▸ Aim of the exercise:
In the records that follow, locate every line with "computer" and extract it.
*** Begin section ***
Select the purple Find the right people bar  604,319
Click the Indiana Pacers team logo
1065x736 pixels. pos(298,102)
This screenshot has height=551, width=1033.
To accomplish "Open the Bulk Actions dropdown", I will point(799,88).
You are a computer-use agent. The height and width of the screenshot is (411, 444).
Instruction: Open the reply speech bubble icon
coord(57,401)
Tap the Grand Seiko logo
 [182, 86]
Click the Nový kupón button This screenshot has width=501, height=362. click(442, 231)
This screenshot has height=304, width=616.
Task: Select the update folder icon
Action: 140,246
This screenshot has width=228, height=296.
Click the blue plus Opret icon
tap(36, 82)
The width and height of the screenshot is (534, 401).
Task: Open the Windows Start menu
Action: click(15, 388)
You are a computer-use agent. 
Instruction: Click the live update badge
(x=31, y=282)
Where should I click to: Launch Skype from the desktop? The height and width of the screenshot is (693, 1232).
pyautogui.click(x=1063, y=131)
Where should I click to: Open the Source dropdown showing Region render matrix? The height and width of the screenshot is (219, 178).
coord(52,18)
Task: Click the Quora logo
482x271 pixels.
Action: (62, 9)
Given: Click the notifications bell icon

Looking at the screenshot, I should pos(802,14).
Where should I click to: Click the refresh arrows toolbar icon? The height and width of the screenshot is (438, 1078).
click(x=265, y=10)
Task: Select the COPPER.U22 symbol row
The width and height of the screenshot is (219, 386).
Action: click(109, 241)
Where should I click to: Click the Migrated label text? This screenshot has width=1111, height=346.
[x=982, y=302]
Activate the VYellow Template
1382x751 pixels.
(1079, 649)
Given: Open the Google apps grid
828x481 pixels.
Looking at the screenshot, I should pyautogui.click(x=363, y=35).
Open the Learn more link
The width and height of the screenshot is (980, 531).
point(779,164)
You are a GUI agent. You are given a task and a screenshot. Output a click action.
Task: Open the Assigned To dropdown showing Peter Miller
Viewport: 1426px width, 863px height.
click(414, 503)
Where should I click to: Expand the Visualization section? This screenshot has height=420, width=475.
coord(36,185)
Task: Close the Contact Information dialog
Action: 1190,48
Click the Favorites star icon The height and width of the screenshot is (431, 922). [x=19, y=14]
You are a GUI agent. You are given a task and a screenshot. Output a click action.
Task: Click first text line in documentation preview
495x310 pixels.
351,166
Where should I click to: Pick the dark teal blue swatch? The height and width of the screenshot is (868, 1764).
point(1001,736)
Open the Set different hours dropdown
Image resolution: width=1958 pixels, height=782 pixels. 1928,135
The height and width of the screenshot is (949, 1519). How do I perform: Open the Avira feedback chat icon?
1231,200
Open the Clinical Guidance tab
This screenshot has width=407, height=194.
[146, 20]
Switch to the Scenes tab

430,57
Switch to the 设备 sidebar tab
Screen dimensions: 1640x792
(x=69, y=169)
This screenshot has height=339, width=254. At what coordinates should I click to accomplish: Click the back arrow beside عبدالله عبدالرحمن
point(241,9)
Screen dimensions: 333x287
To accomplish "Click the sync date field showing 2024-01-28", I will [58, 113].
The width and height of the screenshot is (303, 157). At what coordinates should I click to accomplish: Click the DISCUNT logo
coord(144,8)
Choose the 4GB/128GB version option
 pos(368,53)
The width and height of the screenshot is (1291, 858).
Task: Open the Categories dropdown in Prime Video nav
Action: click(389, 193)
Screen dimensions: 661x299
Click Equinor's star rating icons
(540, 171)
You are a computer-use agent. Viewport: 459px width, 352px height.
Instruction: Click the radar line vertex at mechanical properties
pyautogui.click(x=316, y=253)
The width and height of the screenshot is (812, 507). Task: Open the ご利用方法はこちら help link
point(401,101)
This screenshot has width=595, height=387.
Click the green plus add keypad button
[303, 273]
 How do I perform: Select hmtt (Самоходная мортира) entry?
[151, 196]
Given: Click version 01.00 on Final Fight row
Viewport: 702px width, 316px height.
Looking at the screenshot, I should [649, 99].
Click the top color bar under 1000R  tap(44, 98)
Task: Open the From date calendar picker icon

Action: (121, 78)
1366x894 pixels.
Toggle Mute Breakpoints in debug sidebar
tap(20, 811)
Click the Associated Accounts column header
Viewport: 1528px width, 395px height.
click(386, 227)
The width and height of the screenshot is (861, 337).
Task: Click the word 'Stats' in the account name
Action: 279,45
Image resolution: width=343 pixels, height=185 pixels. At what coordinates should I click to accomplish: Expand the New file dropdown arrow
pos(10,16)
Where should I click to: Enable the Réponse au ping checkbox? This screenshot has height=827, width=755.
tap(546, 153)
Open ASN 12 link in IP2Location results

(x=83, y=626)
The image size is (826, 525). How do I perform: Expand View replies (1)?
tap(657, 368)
*** End section ***
▸ Written answer:
You are a computer-use agent. The height and width of the screenshot is (411, 444).
You are a computer-use agent. 
You are a computer-use agent. Viewport: 459px width, 352px height.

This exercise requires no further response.